What you should do.
Please convert the material from the line containing "Uncheck Add Document" up to and including the line containing "The width and" into a Markdown table with the columns "Row" and "Line", skipping blank lines. Leave the pictures out of the table.

Records supplied.
────

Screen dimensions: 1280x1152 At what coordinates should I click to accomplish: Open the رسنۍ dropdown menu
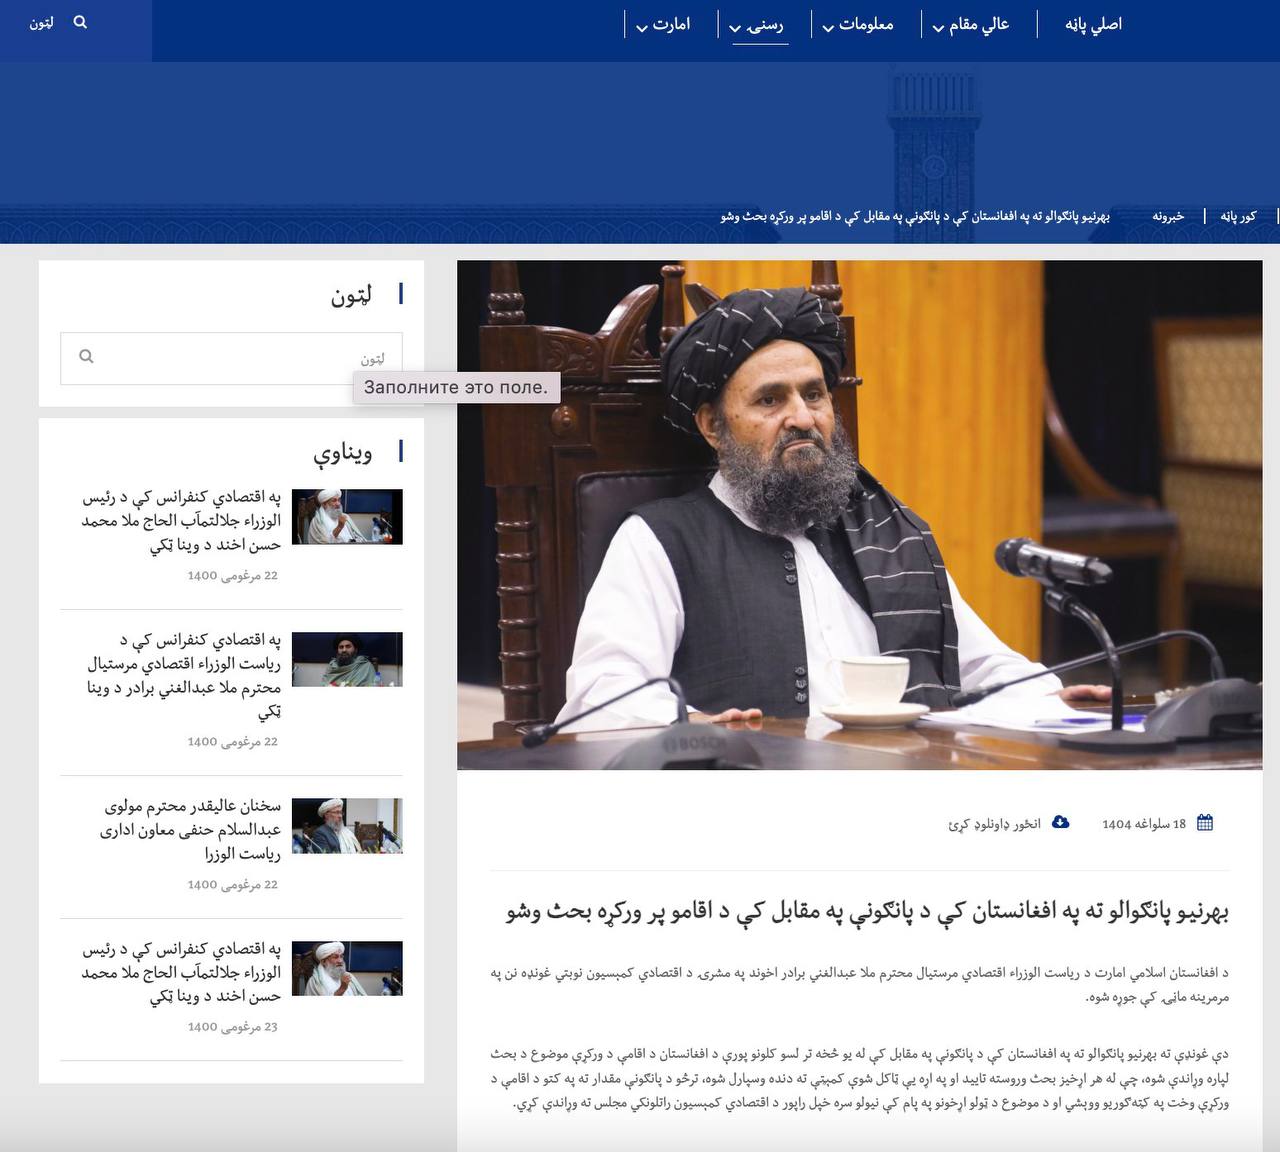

────

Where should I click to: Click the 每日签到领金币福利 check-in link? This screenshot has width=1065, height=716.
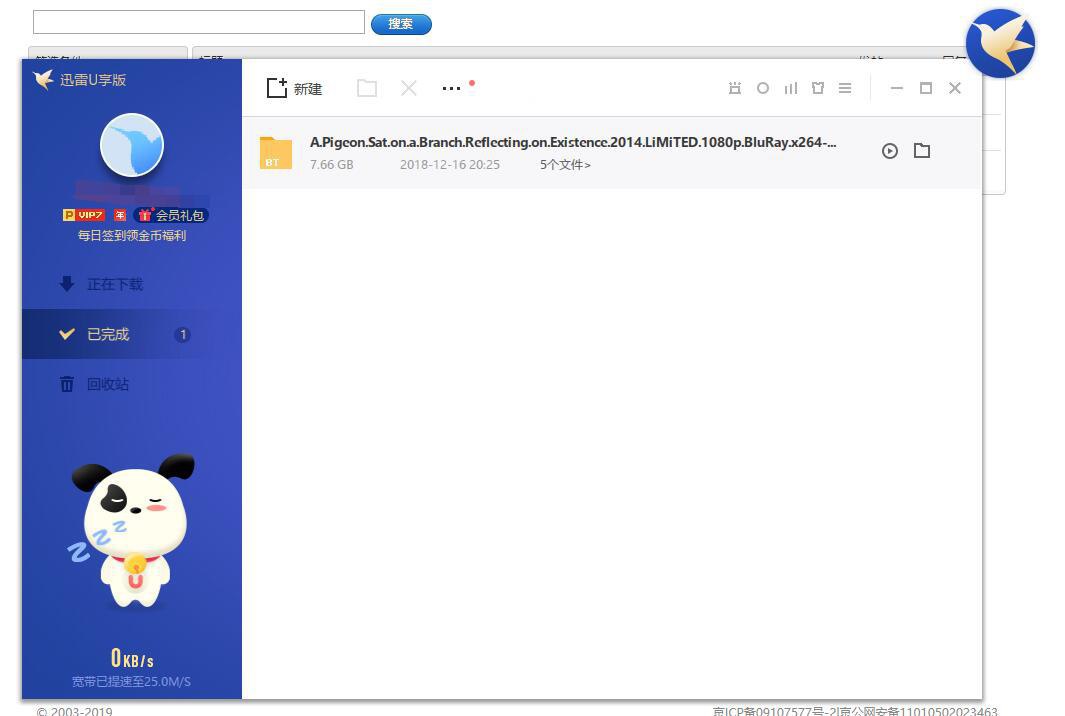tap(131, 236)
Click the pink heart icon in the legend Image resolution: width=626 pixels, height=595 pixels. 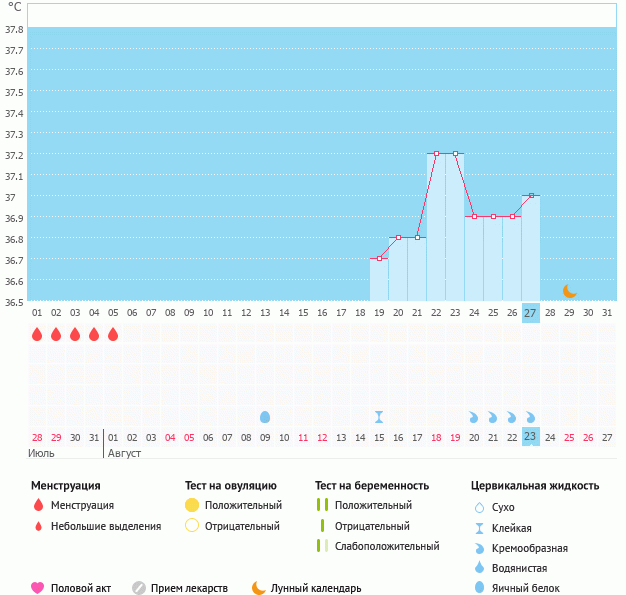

────

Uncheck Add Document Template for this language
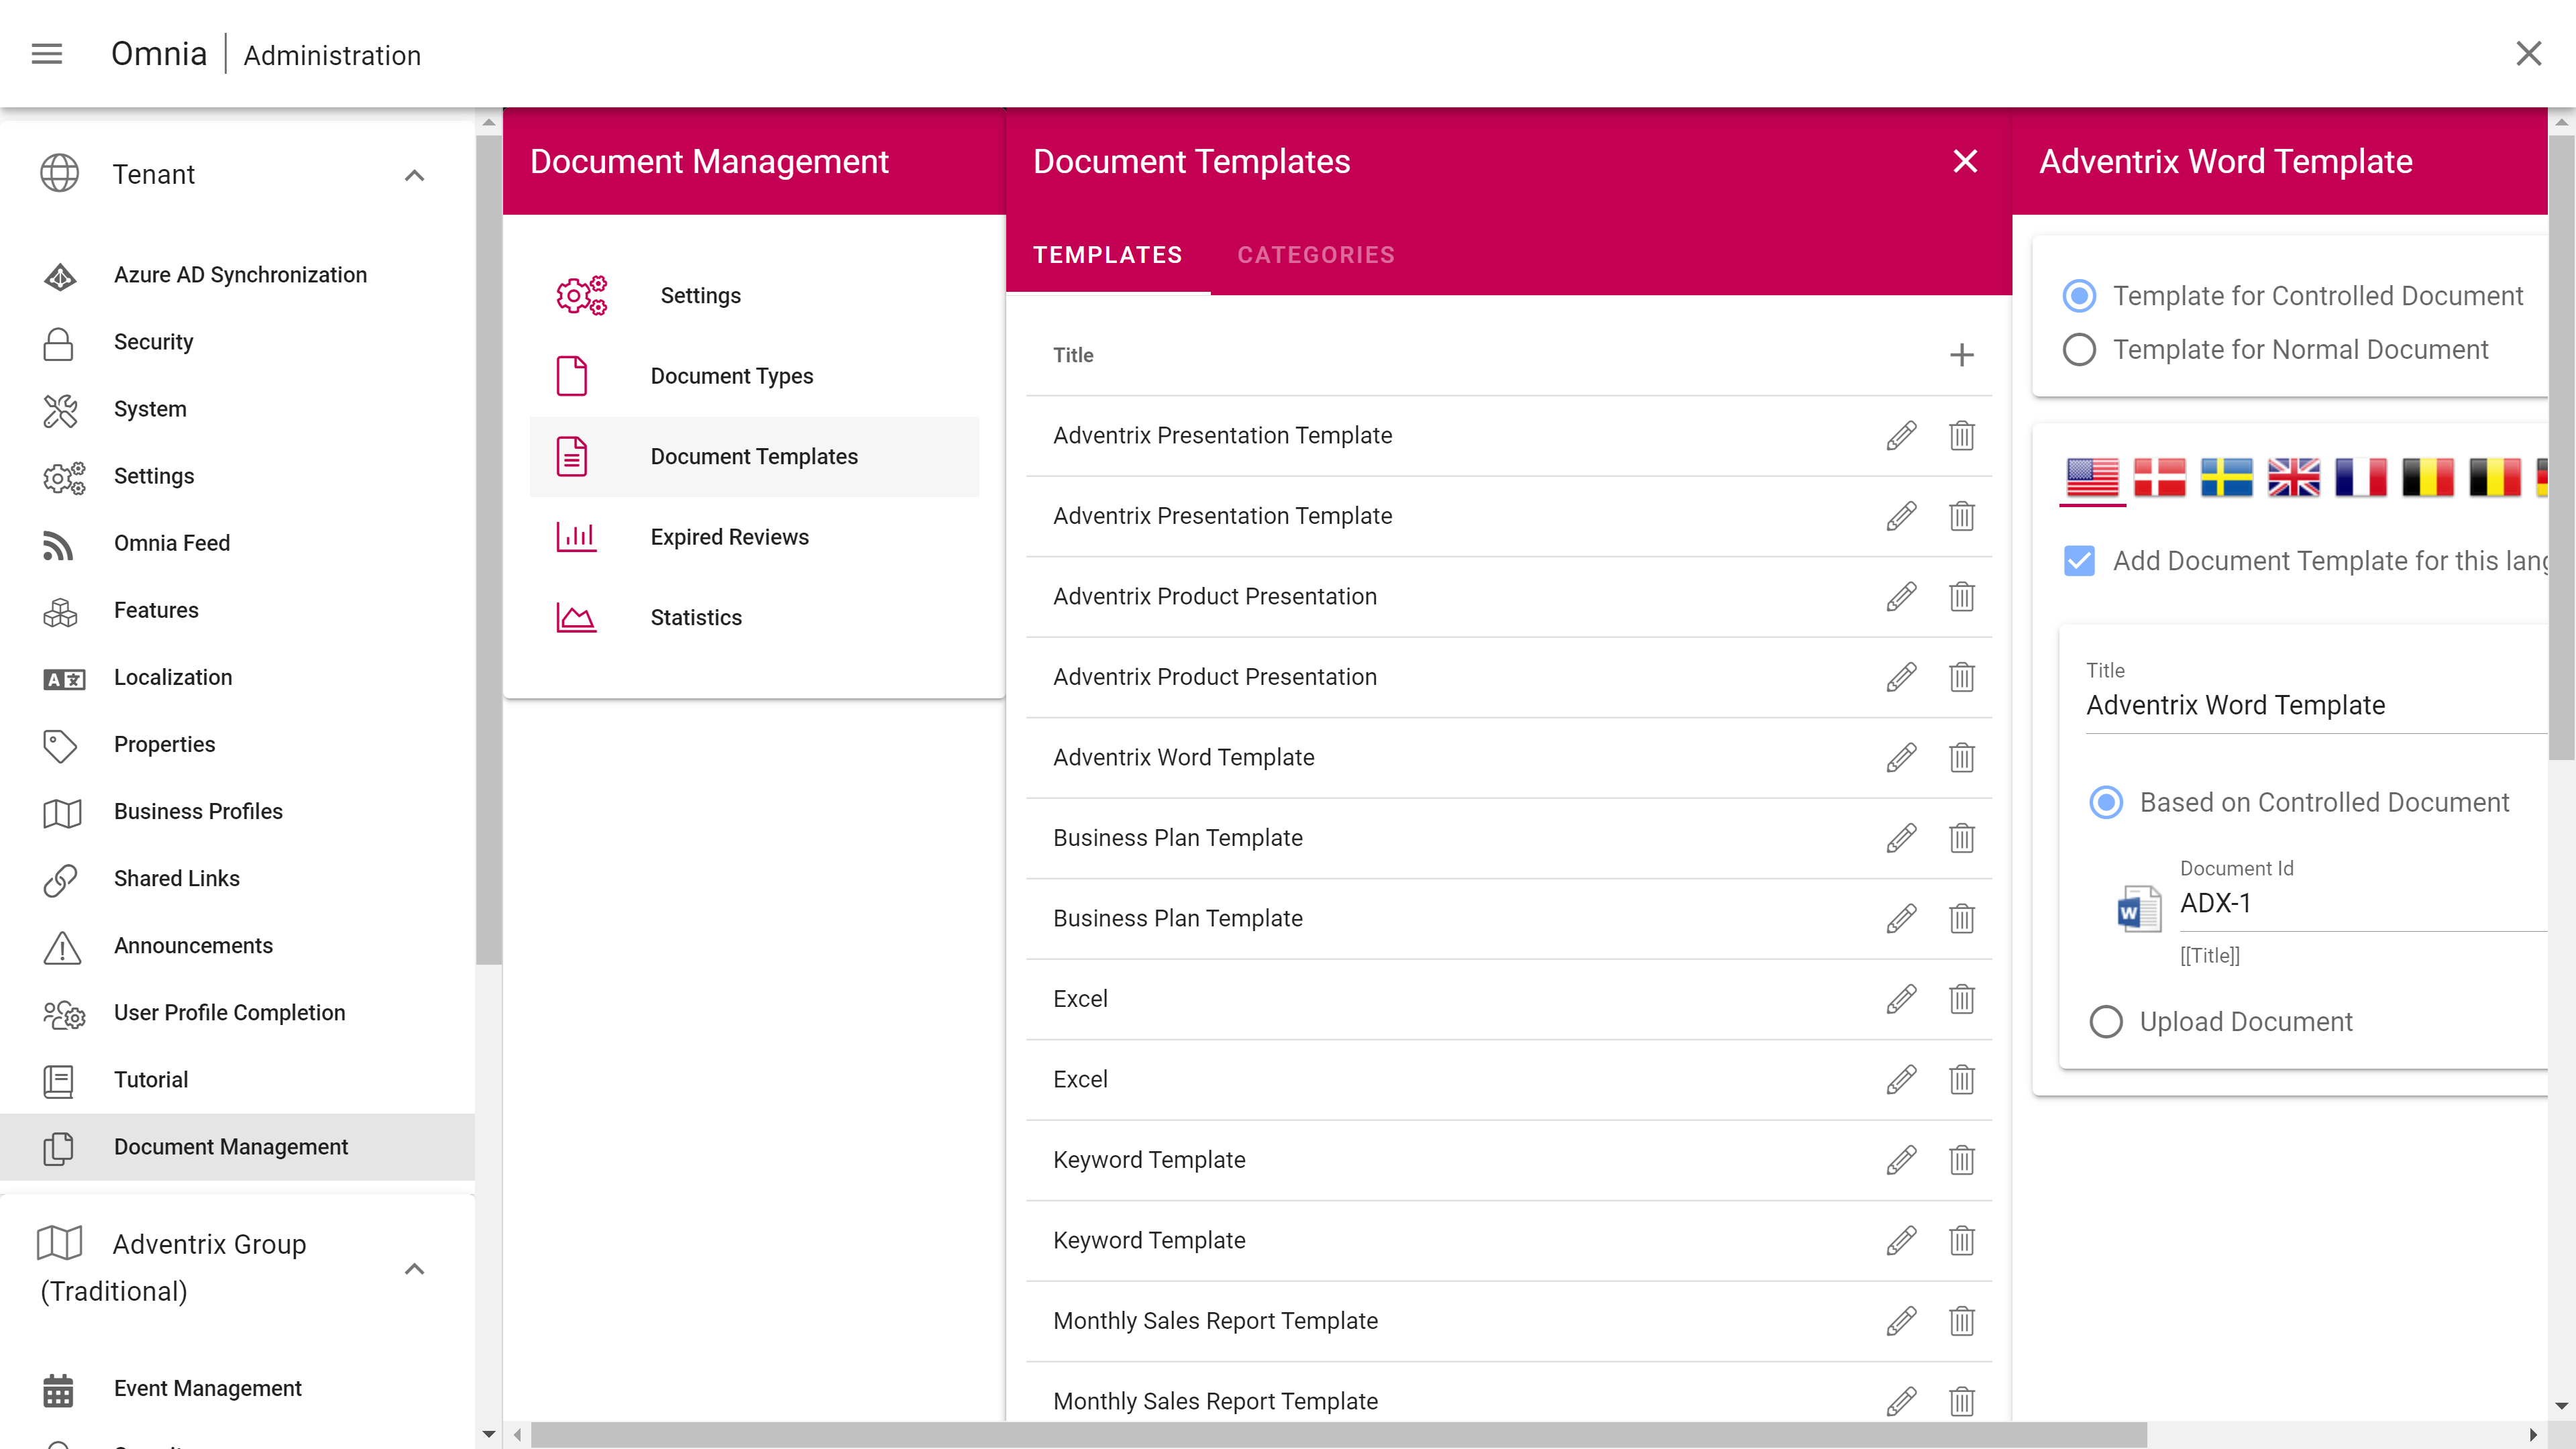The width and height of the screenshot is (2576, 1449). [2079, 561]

────

The solution.
| Row | Line |
|---|---|
| 1 | Uncheck Add Document Template for this language |
| 2 | The width and height of the screenshot is (2576, 1449). [2079, 561] |